In conclusion, breastfeeding practices were satisfactory and strongly influenced by social/economic factors, such as type of residence and delivery places, and by factors concerning health care system. This study identified specific factors that are associated with suboptimal breastfeeding practices. This approach may be useful to countries with DHS or similar national surveys to identify target groups for breastfeeding promotion.
Source of funding
AusAID Public Sector Linkages Programme supported training workshop on DHS data analysis for the investigators.
Conflicts of interest
The authors declare that they have no conflicts of interest.
Contributions
US designed the study, obtained data sets, guided analysis and wrote the manuscript and revised it. IS converted data and conducted analysis. SG interpreted the results, revised the manuscript and assisted in writing the discussion.

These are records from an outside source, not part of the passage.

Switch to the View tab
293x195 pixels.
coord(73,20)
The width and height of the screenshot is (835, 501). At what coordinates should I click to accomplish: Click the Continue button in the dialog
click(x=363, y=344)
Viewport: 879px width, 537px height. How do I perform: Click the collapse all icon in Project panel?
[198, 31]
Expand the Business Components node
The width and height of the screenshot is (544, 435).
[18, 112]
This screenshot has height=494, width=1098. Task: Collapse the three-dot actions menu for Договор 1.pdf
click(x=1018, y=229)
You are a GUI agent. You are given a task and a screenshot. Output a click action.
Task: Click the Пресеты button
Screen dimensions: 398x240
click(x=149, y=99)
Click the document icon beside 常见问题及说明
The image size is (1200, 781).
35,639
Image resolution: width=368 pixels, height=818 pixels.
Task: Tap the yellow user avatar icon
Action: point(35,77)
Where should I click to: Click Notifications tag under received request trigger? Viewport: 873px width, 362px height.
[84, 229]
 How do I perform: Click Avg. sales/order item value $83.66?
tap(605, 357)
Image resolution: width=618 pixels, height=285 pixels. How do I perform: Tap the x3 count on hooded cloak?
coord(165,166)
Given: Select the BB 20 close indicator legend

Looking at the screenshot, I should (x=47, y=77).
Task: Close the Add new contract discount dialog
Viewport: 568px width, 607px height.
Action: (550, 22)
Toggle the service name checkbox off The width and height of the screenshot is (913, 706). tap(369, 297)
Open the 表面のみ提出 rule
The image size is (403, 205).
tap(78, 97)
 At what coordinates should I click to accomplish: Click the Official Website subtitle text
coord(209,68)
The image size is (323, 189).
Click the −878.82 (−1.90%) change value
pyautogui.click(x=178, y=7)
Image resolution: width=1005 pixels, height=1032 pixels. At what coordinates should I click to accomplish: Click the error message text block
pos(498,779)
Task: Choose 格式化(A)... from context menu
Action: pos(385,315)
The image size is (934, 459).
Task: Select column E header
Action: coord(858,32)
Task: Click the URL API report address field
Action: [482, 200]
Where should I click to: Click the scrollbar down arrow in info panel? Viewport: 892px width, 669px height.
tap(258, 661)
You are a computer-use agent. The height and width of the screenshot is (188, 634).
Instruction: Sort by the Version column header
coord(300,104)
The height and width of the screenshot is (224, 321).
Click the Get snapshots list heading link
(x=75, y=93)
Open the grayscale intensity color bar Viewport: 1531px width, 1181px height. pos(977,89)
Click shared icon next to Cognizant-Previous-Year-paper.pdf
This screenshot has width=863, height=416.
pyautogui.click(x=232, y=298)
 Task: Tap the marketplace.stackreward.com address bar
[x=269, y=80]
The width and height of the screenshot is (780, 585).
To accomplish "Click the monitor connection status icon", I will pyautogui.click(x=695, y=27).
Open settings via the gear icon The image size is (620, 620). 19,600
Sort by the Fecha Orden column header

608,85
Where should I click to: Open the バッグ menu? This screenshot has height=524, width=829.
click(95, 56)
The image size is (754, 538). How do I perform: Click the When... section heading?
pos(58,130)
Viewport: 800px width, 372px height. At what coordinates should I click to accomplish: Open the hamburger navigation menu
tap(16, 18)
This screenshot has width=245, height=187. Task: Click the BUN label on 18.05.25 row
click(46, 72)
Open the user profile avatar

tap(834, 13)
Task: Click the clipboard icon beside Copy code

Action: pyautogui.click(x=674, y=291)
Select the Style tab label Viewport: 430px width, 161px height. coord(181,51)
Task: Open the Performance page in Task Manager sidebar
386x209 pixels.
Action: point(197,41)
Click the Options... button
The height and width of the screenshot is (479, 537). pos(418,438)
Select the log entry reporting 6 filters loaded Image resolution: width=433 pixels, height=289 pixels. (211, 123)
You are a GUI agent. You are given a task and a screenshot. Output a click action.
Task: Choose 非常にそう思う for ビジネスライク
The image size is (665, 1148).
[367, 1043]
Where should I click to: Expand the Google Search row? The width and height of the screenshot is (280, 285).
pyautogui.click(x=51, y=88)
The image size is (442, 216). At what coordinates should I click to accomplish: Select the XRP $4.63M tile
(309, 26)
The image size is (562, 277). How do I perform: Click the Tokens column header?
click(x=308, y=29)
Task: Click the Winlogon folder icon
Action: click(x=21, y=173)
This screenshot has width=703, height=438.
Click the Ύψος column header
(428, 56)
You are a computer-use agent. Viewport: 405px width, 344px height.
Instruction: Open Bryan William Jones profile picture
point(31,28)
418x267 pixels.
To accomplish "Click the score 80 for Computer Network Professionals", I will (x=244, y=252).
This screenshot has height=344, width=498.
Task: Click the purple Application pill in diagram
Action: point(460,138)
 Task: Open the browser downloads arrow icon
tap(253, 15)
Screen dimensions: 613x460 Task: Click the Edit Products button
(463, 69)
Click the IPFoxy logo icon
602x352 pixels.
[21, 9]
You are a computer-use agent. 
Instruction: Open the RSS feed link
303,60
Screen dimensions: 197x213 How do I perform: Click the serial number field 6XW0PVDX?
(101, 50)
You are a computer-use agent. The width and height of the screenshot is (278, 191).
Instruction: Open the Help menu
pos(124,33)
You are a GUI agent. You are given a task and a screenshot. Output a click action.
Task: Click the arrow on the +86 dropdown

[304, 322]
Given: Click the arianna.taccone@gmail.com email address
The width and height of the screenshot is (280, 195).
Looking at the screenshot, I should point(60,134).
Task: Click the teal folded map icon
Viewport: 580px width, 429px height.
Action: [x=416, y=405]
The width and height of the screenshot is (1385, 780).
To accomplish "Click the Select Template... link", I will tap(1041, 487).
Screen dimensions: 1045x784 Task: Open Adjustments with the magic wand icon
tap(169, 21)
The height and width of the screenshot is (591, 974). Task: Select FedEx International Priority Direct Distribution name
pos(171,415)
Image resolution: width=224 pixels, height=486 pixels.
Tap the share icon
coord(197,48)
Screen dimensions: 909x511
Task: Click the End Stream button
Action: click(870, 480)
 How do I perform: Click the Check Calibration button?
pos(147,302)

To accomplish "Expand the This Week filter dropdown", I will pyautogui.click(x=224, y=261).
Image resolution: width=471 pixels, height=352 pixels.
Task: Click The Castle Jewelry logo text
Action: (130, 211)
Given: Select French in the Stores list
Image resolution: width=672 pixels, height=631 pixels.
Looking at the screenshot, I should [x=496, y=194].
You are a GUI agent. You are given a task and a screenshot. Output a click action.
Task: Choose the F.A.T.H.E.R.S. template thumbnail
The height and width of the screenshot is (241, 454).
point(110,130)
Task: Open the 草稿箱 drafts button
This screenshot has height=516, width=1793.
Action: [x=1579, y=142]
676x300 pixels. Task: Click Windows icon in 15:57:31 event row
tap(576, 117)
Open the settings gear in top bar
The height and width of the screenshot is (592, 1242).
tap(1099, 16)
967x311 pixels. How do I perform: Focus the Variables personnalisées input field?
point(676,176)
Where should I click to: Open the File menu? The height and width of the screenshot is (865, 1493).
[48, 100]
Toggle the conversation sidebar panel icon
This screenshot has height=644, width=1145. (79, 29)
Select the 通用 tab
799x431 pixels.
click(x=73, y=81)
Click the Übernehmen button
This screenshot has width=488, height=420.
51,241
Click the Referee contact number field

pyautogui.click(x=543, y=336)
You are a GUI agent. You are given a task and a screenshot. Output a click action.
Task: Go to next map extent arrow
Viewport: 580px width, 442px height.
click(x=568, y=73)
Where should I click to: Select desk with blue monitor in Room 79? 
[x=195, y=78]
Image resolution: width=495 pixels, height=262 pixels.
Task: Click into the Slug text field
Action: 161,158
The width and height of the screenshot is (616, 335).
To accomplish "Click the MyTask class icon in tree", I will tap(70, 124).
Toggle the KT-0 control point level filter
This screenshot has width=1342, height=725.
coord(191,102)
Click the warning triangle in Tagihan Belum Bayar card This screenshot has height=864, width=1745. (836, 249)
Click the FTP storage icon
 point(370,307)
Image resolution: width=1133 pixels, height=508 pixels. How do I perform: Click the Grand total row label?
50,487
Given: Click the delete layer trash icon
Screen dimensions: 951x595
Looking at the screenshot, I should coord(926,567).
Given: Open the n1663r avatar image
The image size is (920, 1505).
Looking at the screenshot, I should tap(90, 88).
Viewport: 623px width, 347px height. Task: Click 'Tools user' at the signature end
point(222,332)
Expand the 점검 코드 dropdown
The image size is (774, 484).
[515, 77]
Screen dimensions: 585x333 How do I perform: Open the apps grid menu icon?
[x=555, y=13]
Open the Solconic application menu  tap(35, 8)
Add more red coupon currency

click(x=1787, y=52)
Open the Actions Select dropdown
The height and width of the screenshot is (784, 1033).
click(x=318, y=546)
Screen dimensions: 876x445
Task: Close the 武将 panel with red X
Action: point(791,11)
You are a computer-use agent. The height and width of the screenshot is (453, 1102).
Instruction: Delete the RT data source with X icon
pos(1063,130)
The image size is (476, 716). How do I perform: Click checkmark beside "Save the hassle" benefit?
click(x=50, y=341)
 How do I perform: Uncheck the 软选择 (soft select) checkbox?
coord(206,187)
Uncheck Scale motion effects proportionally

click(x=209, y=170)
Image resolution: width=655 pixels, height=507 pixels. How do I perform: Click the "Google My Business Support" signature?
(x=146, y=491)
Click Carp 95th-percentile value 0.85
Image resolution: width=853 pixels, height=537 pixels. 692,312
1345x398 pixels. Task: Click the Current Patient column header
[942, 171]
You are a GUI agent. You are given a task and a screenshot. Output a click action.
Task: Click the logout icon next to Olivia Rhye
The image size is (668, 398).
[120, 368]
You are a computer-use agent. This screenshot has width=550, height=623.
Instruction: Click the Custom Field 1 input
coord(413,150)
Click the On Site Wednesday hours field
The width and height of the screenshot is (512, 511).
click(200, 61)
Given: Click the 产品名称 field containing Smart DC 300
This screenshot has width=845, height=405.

HJ conducted literature survey, compiled tables, wrote the results section. DF interpreted the results, reviewed the paper and made revisions. MD advised on study design, guided statistical modelling and provided assistance to interpret results and reviewed and revised the paper.
Acknowledgements
The Department of Census and Statistics carried out the Sri Lanka DHS for the Health Sector Development Project of the Ministry of Health, a project funded by the World Bank. The Macro International Inc., USA provided guidance and technical assistance for the survey. AusAID through its Public Sector Linkages Programme sponsored a training workshop on DHS data analysis for two investigators in Bangladesh. Dr Moazzem Hossain and Dr Deepika Attygalle of UNICEF Sri Lanka and Dr Renuka Jayatissa of the Medical Research Institute supported dissemination of preliminary results, thereby to receive valuable inputs for the discussion.